## Task brief
For every line in the records below that holds "thumbnail", make a copy.

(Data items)
· · · · ·

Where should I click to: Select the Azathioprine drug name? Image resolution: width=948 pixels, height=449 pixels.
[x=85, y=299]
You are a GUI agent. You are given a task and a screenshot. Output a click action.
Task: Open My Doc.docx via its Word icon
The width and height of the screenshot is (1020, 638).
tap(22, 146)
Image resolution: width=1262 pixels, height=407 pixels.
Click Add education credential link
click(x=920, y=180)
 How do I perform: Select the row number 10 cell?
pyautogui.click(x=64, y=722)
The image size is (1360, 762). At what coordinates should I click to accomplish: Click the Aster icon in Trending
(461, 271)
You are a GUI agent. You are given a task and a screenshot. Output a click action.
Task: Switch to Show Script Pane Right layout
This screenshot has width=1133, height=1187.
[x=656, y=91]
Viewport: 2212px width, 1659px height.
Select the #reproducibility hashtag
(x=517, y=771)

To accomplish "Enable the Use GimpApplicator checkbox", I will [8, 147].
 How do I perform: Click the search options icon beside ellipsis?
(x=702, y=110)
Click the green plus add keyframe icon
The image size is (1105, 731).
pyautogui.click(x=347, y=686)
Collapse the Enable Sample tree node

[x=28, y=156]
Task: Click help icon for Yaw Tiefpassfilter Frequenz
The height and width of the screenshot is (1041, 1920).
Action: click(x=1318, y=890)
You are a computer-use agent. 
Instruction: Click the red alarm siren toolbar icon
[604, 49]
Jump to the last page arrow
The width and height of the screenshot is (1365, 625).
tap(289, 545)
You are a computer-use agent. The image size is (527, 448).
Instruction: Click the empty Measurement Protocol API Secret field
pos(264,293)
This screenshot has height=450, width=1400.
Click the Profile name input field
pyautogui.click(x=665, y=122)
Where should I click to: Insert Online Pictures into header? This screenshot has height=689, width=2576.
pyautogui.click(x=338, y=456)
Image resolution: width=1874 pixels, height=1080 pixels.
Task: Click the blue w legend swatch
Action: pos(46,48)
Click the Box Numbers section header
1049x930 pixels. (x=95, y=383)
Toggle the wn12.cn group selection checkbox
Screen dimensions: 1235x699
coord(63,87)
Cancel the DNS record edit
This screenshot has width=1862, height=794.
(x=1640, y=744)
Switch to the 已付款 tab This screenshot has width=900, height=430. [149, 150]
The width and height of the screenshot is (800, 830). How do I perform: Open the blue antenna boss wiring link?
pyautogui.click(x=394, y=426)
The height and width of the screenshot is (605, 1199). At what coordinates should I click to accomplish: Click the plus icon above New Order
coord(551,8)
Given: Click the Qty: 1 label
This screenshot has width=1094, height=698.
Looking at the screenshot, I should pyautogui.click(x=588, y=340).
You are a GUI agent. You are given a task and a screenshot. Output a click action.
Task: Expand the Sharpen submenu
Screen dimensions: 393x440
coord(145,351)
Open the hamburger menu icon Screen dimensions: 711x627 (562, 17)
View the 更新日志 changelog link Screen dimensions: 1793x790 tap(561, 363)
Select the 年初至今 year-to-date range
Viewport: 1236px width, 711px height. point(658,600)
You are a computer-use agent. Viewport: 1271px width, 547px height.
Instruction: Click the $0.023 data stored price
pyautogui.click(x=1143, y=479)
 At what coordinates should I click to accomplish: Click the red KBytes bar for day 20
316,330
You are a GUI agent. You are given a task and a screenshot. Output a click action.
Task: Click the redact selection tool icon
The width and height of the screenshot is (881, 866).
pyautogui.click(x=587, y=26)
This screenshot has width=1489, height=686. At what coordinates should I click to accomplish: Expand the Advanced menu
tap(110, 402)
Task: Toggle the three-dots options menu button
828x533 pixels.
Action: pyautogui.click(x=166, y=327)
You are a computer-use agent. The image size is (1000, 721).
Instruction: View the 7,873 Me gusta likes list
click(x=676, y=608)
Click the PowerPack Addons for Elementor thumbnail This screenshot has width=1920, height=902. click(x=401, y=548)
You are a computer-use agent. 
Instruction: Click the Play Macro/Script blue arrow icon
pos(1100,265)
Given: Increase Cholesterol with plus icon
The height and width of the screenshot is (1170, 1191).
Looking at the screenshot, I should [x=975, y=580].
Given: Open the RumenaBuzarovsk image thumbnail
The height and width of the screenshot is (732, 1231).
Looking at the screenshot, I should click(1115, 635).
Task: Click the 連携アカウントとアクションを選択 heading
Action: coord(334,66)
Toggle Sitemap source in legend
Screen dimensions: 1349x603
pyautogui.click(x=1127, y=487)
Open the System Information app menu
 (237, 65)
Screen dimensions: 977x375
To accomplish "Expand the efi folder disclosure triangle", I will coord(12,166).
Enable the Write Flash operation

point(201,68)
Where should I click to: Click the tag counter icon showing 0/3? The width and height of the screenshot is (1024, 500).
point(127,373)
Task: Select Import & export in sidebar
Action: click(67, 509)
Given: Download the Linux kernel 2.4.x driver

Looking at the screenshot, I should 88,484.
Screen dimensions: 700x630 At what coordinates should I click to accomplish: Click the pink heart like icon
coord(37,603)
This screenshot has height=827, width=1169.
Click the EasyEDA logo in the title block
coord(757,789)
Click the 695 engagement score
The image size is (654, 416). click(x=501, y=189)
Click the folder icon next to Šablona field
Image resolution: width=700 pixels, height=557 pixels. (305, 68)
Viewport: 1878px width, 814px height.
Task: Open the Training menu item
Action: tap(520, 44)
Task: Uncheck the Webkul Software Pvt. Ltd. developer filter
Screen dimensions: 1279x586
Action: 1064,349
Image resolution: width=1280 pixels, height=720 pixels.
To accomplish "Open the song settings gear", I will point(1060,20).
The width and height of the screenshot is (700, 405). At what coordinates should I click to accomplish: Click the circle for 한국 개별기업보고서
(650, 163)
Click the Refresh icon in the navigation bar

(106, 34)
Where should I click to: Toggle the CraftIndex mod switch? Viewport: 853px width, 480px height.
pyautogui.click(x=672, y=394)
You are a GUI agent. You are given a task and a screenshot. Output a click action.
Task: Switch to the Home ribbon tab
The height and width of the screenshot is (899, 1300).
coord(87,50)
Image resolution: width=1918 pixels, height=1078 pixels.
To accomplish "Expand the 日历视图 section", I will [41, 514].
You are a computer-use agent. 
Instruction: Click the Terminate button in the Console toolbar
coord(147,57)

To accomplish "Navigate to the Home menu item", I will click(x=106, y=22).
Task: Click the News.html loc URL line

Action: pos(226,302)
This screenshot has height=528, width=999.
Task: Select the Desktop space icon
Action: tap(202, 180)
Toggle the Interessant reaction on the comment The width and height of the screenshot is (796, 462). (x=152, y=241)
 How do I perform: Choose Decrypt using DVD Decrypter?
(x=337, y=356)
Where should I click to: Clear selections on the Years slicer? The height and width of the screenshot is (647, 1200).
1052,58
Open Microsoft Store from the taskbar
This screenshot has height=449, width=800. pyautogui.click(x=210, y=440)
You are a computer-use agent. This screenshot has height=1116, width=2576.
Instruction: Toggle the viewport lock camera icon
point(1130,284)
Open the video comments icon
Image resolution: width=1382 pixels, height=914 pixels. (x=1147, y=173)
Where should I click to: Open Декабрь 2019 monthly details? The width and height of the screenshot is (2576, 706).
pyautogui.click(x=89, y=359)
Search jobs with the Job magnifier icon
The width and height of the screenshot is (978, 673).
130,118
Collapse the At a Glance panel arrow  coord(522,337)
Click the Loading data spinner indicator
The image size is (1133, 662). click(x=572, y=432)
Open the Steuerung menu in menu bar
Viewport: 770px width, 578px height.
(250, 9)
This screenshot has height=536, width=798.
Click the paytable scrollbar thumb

· · · · ·

## Task output
Click the PowerPack Addons for Elementor thumbnail This screenshot has width=1920, height=902. click(x=401, y=548)
Given: Open the RumenaBuzarovsk image thumbnail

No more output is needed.